Police Dispatch

First-Impression Regression

North Park Avenue

Nov. 3, 10:32 p.m.

An inebriated college student was surprisingly good at hiding his drunkenness when he first met campus cops. He gave it all away when he opened his mouth (both to speak and to take breathalyzers), a University of Arizona Police report stated.

UA officers responded to the Manzanita-Mohave Residence Hall, 1000 N. Park Ave., about a call describing a "drunk and belligerent student" letting loose in the hallway. They located the subject easily but found him puzzlingly calm and self-possessed. With clear, dry, sober-looking eyes and emitting absolutely no smell of alcohol, he led them decorously from the hall to his room.
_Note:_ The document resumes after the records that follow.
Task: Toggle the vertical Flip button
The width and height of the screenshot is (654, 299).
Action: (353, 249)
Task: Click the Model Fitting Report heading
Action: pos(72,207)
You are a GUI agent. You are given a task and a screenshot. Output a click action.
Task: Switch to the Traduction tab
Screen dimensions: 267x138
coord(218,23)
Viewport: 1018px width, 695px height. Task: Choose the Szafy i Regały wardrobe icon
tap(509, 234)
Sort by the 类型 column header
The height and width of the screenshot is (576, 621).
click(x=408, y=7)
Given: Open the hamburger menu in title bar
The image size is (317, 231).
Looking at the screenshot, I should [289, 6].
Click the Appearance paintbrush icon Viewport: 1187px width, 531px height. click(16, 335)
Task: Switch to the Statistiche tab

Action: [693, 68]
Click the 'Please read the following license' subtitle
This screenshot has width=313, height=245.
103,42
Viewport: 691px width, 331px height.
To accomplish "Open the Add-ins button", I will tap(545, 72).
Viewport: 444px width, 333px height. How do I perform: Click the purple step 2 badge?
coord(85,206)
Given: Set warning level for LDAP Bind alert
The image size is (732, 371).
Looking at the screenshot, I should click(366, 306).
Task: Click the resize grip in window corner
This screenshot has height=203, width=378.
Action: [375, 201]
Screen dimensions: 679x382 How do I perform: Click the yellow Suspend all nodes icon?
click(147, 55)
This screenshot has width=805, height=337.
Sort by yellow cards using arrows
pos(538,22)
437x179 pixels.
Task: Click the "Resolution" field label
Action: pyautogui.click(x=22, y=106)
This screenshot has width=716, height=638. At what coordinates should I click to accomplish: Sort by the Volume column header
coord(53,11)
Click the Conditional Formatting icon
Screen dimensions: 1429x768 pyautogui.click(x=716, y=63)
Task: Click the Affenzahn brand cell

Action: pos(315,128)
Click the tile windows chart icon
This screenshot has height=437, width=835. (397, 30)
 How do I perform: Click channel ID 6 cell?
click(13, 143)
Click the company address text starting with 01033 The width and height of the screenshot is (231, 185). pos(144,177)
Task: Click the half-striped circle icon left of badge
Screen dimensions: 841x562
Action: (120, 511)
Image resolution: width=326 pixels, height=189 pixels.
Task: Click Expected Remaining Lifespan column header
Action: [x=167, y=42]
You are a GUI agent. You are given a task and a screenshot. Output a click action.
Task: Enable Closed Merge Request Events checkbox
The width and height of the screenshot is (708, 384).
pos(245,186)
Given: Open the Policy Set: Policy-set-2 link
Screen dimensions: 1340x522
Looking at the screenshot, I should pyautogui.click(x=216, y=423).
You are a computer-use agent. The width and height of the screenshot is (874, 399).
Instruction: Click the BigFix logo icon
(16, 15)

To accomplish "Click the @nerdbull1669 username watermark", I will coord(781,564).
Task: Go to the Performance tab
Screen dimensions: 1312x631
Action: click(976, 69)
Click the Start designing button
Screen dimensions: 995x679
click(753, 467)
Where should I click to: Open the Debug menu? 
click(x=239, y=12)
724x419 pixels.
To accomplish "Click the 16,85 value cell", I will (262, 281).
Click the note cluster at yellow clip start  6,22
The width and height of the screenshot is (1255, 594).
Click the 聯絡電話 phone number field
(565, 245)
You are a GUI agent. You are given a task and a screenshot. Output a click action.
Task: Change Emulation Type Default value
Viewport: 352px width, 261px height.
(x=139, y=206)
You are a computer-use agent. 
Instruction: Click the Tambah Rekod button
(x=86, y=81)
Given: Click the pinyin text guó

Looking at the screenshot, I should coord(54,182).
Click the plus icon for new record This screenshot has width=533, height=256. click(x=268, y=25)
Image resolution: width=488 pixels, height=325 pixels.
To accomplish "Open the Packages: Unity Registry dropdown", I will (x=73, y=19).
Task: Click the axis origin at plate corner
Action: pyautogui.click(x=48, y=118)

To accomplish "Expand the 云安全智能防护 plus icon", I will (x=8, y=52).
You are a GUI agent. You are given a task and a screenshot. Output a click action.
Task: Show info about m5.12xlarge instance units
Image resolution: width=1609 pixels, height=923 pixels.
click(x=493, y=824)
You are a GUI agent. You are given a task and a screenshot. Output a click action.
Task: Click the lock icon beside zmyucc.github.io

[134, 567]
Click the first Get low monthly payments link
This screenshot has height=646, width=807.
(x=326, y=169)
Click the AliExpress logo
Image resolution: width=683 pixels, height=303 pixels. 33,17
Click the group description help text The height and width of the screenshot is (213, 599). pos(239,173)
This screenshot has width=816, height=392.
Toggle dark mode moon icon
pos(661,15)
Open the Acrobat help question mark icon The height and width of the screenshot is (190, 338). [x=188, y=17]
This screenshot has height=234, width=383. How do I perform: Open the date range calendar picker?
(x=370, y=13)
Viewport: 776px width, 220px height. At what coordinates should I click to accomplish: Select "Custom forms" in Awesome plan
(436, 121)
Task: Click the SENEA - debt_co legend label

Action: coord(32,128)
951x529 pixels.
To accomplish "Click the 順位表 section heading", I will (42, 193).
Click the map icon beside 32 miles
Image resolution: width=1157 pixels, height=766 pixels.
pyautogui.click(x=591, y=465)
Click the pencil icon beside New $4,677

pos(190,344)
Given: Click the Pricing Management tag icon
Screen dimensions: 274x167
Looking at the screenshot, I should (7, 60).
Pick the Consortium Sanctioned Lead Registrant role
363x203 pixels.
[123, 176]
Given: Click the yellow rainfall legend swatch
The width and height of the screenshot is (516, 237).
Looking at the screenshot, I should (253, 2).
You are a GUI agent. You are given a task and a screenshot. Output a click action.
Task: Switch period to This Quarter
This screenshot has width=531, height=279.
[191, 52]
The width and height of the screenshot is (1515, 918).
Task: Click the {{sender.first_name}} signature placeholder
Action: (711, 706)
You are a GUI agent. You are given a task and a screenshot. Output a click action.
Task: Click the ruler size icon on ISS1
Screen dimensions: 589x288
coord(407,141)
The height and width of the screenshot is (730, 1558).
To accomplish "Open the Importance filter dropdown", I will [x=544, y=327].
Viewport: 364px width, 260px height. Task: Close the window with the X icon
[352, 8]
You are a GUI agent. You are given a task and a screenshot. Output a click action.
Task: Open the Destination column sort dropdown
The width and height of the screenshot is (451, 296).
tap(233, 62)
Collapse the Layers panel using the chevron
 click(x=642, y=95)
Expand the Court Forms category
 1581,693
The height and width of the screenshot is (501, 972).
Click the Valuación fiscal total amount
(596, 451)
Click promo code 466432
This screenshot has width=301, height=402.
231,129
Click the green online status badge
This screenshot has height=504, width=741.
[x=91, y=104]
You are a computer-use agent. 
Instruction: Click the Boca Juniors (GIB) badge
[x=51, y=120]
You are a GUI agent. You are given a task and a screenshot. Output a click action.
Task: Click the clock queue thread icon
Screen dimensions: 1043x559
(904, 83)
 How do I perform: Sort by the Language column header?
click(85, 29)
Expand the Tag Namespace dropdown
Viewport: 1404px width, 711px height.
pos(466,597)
But as soon as he opened his mouth to speak (while swearing he hadn't been drinking), his slurred words began betraying him. Asked point-blank to tell the truth, he again denied drinking—then immediately flipped his answer to, "Yes, sir." Asked how much he'd imbibed, he said, "I've just been having a good time." His former composure then totally unraveled as he became "unable to answer basic questions."

Two preliminary breath tests showed his breath alcohol level to be extremely high.

Two of the dorm's residence assistants told the cops that before their arrival, the subject had seemed totally wasted—they "thought he needed help" because the first thing he said to them was "something about a small penis." Subsequently, they said, he couldn't even give his name or room and started "getting in the RAs' faces," going back and forth between saying stuff like, 'I'm going to mess you up' and then being very cooperative."

By now the officers had deemed this young student drunk enough to need an ambulance. When EMTs asked him twice what month it was, both times all he could utter was, "2021."

He was taken to the hospital for stabilization and set up for enrollment in the university's underage-drinking diversion program.